A little fantasy is not necessarily a bad thing; the inherent idea of “having a little princess in your life,” as Disney puts it, is thought to be charming by some women. It is also certainly possible for a princesszilla to be a successful and even powerful woman despite the fact that she sleeps on Cinderella sheets.
Frequently Asked Questions
What is a Princesszilla?
A Princesszilla is a term often used to describe a bride or woman engaged to be married who exhibits extremely demanding or difficult behavior, similar to the concept of a "bridezilla." This term is not commonly found in academic literature but is rather a colloquialism that has emerged in popular culture to characterize someone who has unreasonably high expectations and may be acting entitled or obsessively controlling over wedding plans or other aspects of her life.
How does the concept of a Princesszilla relate to historical notions of royalty?
Historically, royalty has been associated with privilege, power, and high standards of living. The concept of a Princesszilla plays on these associations, suggesting that the individual expects to be treated with the deference and luxury traditionally reserved for actual princesses. This term satirically implies that the person's expectations and behavior are as grandiose as those of historical figures, despite not holding a royal title.
Are there cultural differences in the perception of Princesszillas?
Yes, cultural differences significantly impact the perception of Princesszillas. In societies with strong traditions of elaborate weddings and significant emphasis on marriage as a status symbol, the Princesszilla phenomenon may be more accepted or even expected. Conversely, in cultures that value modesty and communal harmony, such behavior might be frowned upon. These cultural norms shape the way communities respond to and tolerate Princesszilla-like behavior.
What psychological factors might contribute to someone becoming a Princesszilla?
Psychological factors that could contribute to someone becoming a Princesszilla include a need for control, perfectionism, high stress levels, and possibly underlying anxiety or self-esteem issues. The pressure to have a perfect wedding can exacerbate these traits, leading to behavior that others may perceive as overly demanding or unreasonable. It's important to approach this topic with sensitivity, as it often involves complex personal and emotional dynamics.
How can one manage a situation involving a Princesszilla?
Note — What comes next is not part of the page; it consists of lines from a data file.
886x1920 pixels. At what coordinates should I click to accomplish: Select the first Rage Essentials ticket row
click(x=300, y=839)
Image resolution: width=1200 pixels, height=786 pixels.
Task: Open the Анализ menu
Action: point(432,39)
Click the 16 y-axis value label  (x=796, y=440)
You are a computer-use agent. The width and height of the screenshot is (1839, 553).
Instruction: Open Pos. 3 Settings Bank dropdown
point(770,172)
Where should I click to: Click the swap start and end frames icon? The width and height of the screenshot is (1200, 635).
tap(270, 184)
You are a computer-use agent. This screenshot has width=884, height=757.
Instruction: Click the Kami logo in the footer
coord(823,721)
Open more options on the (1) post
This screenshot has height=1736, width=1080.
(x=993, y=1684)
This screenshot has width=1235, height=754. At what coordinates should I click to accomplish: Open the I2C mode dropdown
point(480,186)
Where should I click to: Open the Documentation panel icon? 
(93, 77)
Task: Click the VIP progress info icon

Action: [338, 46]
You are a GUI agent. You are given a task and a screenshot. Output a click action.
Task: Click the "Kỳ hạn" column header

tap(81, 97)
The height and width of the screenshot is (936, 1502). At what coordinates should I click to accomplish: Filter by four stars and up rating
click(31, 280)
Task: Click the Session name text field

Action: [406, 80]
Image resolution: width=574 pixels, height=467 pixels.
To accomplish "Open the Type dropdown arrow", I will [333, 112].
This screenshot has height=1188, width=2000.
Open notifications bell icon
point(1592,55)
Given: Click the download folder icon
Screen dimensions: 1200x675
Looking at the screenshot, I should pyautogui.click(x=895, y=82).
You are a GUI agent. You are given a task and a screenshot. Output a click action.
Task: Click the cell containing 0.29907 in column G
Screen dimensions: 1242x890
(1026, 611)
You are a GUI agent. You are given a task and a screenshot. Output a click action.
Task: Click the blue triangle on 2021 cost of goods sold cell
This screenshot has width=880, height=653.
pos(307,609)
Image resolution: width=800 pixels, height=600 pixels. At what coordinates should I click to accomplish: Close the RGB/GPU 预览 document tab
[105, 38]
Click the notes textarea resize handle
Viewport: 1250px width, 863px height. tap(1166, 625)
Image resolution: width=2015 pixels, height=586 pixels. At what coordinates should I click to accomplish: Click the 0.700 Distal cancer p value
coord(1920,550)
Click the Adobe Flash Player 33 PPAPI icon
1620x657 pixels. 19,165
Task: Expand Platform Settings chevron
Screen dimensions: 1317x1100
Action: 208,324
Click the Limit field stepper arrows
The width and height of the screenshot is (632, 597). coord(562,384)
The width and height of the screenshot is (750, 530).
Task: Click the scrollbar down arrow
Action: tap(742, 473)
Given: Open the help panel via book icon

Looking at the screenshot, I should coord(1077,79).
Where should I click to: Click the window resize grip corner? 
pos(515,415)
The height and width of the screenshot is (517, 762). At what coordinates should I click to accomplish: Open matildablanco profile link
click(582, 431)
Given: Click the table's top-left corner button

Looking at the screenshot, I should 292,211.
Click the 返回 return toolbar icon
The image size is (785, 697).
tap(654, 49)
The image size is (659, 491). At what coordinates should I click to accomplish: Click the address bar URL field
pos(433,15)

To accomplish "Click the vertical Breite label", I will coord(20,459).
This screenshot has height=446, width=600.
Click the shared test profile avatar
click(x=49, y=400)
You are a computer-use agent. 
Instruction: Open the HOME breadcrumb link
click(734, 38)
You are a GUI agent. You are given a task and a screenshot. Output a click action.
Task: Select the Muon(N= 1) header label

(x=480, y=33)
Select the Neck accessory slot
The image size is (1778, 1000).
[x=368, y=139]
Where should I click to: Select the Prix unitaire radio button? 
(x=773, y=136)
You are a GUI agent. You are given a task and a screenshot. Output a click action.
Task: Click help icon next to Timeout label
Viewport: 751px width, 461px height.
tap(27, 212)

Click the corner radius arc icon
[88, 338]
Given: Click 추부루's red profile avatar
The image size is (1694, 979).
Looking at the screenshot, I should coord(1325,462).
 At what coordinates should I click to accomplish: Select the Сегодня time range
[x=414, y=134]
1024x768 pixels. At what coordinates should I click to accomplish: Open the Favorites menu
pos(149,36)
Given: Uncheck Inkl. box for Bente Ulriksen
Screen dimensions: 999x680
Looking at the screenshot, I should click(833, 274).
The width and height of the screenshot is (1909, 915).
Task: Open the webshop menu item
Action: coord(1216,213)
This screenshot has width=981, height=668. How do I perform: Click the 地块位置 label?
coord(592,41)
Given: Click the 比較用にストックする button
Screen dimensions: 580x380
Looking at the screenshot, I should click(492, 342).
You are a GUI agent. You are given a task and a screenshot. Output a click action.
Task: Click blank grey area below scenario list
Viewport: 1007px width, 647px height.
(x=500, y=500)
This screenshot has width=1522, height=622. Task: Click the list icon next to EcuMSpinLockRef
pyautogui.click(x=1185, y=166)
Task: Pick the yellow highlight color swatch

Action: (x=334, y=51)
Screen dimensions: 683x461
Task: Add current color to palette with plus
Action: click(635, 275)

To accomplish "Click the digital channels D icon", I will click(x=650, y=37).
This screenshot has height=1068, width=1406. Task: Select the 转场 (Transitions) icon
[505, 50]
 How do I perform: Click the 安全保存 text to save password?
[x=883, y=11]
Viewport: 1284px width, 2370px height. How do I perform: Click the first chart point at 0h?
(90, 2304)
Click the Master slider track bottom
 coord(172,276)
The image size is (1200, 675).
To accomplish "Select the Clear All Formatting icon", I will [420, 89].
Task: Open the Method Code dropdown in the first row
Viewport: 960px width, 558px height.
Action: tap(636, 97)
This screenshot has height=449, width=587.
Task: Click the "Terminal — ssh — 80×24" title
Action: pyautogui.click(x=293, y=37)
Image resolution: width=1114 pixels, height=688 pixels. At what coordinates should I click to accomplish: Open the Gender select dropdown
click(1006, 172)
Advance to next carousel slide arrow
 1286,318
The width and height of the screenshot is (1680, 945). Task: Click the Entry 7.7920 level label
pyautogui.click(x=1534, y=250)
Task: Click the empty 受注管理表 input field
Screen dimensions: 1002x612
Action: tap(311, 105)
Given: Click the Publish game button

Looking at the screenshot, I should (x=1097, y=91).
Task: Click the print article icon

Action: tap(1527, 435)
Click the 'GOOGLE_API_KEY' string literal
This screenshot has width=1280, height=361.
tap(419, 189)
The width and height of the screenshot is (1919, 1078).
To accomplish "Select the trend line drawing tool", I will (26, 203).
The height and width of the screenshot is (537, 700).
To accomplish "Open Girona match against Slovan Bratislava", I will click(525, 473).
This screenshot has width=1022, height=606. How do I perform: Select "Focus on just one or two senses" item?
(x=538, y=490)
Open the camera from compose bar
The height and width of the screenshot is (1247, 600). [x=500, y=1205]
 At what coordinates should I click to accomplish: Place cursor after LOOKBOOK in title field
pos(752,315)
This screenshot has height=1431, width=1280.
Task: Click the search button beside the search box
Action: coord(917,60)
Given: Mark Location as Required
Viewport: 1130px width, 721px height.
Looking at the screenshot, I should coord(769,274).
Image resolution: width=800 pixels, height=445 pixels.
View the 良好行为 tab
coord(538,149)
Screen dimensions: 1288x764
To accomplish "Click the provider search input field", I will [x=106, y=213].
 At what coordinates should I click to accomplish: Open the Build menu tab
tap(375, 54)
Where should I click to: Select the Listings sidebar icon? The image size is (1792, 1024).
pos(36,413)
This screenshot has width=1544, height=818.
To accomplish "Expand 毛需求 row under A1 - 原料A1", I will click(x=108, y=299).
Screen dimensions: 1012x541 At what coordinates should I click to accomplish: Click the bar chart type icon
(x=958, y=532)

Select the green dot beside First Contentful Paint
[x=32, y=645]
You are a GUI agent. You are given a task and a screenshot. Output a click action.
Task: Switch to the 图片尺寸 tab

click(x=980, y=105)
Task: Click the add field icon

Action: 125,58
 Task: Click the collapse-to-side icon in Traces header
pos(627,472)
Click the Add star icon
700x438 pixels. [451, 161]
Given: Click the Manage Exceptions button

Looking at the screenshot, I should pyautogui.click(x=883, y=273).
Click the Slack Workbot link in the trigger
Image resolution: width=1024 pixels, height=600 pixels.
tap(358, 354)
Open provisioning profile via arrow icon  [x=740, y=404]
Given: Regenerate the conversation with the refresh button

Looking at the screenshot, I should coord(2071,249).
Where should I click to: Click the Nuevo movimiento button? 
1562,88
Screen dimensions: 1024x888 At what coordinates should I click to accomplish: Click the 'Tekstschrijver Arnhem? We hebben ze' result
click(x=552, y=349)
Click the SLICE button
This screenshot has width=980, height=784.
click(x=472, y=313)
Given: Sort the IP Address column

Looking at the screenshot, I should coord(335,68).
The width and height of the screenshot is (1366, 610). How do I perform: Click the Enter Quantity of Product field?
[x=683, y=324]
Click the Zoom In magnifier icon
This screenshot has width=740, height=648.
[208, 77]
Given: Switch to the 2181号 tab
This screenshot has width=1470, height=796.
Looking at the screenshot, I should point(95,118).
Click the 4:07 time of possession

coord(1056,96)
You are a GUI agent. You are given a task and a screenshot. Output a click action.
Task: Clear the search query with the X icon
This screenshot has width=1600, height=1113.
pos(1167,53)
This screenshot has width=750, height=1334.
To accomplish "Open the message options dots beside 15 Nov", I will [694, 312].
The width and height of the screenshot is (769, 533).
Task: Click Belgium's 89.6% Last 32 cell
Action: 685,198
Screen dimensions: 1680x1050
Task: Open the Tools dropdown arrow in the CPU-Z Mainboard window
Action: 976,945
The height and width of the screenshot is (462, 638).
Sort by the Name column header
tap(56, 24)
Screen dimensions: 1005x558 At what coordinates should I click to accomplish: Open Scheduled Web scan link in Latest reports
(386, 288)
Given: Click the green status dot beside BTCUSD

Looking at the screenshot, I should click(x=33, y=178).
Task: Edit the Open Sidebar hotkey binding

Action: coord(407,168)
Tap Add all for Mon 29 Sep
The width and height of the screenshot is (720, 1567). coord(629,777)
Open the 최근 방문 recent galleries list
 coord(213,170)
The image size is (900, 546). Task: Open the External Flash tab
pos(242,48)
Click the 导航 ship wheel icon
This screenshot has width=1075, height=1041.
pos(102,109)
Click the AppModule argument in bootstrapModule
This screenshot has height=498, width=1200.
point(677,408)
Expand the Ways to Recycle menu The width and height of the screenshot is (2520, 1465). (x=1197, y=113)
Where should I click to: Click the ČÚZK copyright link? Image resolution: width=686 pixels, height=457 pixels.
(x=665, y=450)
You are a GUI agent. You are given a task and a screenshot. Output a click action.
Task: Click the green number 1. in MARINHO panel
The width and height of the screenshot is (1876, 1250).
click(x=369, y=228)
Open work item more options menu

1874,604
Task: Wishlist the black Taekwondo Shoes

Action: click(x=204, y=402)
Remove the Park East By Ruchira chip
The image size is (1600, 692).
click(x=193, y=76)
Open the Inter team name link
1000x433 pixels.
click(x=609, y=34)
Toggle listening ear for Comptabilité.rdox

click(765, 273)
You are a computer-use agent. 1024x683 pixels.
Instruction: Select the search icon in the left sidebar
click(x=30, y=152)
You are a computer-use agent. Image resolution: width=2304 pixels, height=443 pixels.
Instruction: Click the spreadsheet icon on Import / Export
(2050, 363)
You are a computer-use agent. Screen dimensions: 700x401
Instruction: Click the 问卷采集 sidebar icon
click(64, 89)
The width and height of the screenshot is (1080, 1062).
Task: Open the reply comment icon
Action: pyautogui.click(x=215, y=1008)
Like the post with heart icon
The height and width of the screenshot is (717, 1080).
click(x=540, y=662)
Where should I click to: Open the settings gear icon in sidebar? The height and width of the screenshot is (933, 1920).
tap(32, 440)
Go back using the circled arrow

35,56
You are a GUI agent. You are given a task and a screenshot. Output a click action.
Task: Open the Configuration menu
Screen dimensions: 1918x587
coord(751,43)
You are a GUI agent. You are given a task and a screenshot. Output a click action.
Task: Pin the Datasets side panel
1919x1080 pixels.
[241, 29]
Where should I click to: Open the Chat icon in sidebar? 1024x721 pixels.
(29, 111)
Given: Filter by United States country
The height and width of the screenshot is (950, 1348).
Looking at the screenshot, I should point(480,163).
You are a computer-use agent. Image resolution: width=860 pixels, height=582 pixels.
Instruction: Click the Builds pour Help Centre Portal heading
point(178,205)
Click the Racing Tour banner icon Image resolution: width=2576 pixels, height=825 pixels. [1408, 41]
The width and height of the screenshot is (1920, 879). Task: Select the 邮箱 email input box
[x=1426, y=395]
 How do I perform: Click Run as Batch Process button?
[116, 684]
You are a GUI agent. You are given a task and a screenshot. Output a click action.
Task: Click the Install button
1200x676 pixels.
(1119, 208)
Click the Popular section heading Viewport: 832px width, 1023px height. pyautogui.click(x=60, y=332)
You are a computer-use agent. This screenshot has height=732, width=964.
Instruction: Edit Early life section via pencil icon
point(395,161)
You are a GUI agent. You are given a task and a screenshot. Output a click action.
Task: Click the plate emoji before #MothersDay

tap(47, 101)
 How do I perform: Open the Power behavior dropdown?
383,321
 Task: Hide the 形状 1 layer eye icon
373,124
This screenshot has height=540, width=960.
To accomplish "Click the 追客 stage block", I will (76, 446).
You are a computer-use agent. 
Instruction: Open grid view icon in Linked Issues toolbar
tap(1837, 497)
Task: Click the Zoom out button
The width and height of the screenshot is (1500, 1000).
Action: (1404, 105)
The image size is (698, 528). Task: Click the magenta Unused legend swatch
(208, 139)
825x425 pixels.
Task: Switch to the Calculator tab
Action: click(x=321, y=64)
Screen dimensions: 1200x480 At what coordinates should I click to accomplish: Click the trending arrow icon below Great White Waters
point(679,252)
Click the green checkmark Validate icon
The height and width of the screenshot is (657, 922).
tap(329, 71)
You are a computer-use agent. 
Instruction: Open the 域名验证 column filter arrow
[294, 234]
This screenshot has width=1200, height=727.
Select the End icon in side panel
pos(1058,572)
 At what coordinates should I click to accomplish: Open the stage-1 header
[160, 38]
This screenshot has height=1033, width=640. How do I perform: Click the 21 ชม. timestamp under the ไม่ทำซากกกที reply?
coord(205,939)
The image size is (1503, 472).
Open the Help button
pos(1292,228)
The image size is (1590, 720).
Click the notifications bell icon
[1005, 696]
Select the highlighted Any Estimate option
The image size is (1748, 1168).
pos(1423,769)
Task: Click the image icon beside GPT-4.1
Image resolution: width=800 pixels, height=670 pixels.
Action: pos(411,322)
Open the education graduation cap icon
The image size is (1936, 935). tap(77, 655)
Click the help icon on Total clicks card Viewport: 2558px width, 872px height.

Managing a situation with a Princesszilla involves clear communication, setting boundaries, and empathy. It's crucial to address concerns directly and calmly, offering support while also being firm about what is reasonable. Encouraging open dialogue about expectations and reminding the individual of the importance of the event beyond materialistic aspects can help refocus priorities. Professional help, such as a wedding planner or counselor, may also be beneficial in navigating these challenging dynamics.